For every line of the records below that holds "will", add one. Give only the final total.

* **RECORDS SUPPLIED**
========================================

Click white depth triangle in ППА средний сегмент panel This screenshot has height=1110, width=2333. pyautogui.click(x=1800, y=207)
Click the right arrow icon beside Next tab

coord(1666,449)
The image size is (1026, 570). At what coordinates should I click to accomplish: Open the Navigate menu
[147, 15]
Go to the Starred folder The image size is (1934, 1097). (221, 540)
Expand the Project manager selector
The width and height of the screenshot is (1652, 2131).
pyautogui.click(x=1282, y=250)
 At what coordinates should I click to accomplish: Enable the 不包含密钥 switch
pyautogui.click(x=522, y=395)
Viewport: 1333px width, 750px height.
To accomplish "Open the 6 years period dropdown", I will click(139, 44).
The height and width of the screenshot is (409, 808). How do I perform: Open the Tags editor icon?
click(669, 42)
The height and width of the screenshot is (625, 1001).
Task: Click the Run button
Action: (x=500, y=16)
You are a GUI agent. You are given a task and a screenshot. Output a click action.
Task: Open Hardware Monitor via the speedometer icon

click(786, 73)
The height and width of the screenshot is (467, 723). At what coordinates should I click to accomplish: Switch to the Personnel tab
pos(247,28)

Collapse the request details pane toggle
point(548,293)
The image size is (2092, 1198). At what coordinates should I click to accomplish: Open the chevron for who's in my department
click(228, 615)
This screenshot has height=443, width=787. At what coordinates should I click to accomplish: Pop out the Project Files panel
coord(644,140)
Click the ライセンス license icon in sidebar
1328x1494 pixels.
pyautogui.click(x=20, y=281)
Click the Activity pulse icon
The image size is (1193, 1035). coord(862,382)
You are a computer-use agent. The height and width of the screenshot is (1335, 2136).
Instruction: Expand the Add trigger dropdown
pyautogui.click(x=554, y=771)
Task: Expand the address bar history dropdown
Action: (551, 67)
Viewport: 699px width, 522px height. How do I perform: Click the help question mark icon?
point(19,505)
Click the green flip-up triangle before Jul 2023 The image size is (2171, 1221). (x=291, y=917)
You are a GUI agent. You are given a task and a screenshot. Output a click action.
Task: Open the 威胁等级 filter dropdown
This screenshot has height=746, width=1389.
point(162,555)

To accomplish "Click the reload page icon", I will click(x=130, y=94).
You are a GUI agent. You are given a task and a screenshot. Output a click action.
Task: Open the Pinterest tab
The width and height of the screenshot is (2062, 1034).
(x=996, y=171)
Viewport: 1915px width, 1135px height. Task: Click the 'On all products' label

========================================

* **SOLVED EXERCISE**
2